The reason I bring this up is because the people behind The Patch Watcher obviously had the same misgivings. But they thought that this idea was beneficial enough that they worked hard to solve the brazen security concern. The Patch Watcher code is open source. If anyone wants to try to apply it to FFmpeg, that would be heroic. I sort of have my plate full with making sure that existing, official FFmpeg code works.

Google Chrome Automated Testing

You have probably read Google’s white paper-redefining 38-page comic describing their new browser, Google Chrome. The item that captured my attention the most (aside from myriad digs against what I do at my day job) came on page 9:


Testing Google Chrome

Admirable. They test each new build against an impressive corpus of web pages. I wondered exactly how they validated the results. The answer shows up on page 11– the rendering engine produces a schematic of what it thinks the page ought to look like, rather than rendering a bitmap and performing some kind of checksum on the result. I don’t know what the schematic looks like but I wouldn’t be surprised to see some kind of XML at work. It’s still awesome to know that the browser is so aggressively tested against such a broad corpus. It has been suggested many times that FATE should try to test all of the samples in the MPlayer samples archive.
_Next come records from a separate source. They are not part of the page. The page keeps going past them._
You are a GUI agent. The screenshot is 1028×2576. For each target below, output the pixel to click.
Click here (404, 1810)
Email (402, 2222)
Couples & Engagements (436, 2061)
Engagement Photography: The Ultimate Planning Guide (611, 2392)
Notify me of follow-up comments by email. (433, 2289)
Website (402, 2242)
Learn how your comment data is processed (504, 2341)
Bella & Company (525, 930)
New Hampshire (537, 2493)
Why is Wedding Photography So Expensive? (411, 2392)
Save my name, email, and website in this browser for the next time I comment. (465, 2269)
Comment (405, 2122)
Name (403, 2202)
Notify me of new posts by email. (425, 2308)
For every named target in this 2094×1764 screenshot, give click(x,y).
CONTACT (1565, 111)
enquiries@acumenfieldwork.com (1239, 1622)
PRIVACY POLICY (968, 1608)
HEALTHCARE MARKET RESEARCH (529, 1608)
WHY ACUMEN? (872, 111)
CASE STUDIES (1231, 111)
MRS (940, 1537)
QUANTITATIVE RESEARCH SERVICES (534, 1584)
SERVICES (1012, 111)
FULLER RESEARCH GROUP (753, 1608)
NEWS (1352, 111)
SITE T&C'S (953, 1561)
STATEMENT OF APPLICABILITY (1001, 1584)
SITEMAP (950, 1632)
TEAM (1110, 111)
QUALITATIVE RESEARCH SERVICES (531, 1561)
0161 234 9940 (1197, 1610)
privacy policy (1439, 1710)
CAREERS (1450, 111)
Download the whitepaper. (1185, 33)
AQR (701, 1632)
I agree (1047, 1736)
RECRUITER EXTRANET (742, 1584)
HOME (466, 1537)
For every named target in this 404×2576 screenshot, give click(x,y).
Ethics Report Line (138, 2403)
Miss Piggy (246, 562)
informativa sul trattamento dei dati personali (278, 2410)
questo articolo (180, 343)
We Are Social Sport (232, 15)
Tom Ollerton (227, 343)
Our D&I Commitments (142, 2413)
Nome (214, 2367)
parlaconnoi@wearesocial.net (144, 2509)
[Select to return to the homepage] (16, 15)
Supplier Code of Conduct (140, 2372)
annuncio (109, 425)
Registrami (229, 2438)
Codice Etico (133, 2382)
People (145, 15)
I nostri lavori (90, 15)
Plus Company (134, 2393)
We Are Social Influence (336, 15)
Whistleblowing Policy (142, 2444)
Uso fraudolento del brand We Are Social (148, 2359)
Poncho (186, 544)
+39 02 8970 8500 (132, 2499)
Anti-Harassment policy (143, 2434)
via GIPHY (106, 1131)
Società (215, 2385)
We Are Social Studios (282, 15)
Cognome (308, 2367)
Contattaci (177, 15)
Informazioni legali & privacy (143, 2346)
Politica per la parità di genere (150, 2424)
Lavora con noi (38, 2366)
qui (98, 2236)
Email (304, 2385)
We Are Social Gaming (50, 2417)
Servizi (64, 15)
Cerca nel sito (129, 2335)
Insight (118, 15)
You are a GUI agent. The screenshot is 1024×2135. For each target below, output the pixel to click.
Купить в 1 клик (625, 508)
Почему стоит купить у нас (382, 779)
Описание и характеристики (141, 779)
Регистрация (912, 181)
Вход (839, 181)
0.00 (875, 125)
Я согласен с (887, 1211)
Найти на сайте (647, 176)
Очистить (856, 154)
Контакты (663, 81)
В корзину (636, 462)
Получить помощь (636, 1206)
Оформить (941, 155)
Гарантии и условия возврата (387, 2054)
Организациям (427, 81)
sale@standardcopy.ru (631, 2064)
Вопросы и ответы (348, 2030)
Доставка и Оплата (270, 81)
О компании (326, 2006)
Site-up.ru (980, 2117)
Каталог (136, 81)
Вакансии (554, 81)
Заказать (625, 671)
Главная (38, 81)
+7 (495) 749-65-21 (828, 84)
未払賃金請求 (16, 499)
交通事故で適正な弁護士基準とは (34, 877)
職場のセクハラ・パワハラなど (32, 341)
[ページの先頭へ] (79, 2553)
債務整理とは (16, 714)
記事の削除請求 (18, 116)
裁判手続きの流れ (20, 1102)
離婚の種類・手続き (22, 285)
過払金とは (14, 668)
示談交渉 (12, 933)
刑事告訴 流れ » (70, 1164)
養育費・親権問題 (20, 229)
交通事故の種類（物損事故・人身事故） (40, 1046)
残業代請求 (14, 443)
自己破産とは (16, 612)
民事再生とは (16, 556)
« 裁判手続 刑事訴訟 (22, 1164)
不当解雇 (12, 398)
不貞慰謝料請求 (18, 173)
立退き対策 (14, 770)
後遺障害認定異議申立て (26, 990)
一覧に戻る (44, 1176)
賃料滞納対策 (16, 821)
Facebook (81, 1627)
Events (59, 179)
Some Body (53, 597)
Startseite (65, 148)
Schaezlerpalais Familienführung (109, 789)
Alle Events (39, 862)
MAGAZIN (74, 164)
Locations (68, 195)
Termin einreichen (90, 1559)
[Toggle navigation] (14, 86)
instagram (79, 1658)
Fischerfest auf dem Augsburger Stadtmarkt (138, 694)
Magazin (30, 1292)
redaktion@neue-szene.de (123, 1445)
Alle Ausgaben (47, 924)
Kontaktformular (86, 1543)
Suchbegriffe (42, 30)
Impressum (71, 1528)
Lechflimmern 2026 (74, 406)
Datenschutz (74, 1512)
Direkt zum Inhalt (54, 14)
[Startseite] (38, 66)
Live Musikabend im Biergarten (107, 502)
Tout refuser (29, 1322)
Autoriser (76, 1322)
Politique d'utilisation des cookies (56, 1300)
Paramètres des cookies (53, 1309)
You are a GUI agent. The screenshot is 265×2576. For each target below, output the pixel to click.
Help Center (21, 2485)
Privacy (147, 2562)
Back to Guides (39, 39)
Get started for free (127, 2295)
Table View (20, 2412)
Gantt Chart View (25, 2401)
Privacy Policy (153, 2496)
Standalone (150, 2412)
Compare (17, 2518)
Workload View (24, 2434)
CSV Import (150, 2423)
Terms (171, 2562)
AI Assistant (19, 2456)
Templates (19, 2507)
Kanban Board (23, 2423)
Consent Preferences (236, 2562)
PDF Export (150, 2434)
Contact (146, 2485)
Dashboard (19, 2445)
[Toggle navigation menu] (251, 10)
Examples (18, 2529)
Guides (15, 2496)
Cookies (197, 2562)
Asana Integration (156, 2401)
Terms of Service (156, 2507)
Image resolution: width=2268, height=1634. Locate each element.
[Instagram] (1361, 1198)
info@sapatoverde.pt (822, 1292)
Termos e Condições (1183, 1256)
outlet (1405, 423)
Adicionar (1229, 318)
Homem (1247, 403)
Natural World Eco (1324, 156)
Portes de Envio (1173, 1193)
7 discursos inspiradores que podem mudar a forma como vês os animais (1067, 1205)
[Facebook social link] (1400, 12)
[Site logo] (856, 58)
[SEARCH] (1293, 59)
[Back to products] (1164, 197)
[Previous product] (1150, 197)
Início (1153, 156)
It also makes me wonder about the possibility of FFmpeg outputting syntax parsing and validating that rather than a final bitmap (or audio waveform). That would be one way around the bit inexactness problems for certain perceptual codecs. Ironically, though, such syntax parsings would be far bulkier that just raw video frames or audio waveforms.

Obviously, Google’s most brazen paradigm with this project concerns the process vs. thread concept. I remember once being tasked with a simple cleaning job. The supervisor told me to use one particular tool for the chore. After working at it for a bit, I thought of a much better tool to use for the chore. But I struggled with whether I should use the better tool because, I thought: “It seems too obvious of a solution. There must be a reason that the supervisor did not propose it.” I used the better solution anyway and when the supervisor returned, they were impressed by my solution which they hadn’t considered.

The purpose for that vague anecdote: I wonder if people have been stuck in the threaded browser model for so long that they have gotten to thinking, “There must be a good reason that all the web browsers use a threaded model rather than a process-driven model. I’m sure the browser authors have thought a lot more about this than I have and must have good reasons not to put each page in a separate process.”

I’m eager to see what Google Chrome does for the web. And I’m eager to see what their expository style does for technology white papers.

Anti-Granularity

Pursuant to my brilliant idea of granularizing the master regression test: Why didn’t anyone tell me that the seektest rule invoked the codectest and libavtest rules, thus rendering the idea completely silly? Maybe because few people understand the regression test infrastructure, which is one reason I long to supplant it with FATE. So the granular tests are out and the master regression test spec is back in. In other FATE news, I modified individual build record pages to only display failed tests, not all tests. I just think it’s cleaner and more efficient that way. Plus, each failed test lists the last known revision where the test was known to work for the given configuration:


FATE showing failed test

I’m proud of that feature, if only because it’s the most complicated and optimized SQL query I have yet devised.

Since the build record page no longer lists all the test specs, I have added a new page which does display all FATE test specs. BTW, 119/136 of the base H.264 conformance vectors now work and are actively tested against each build.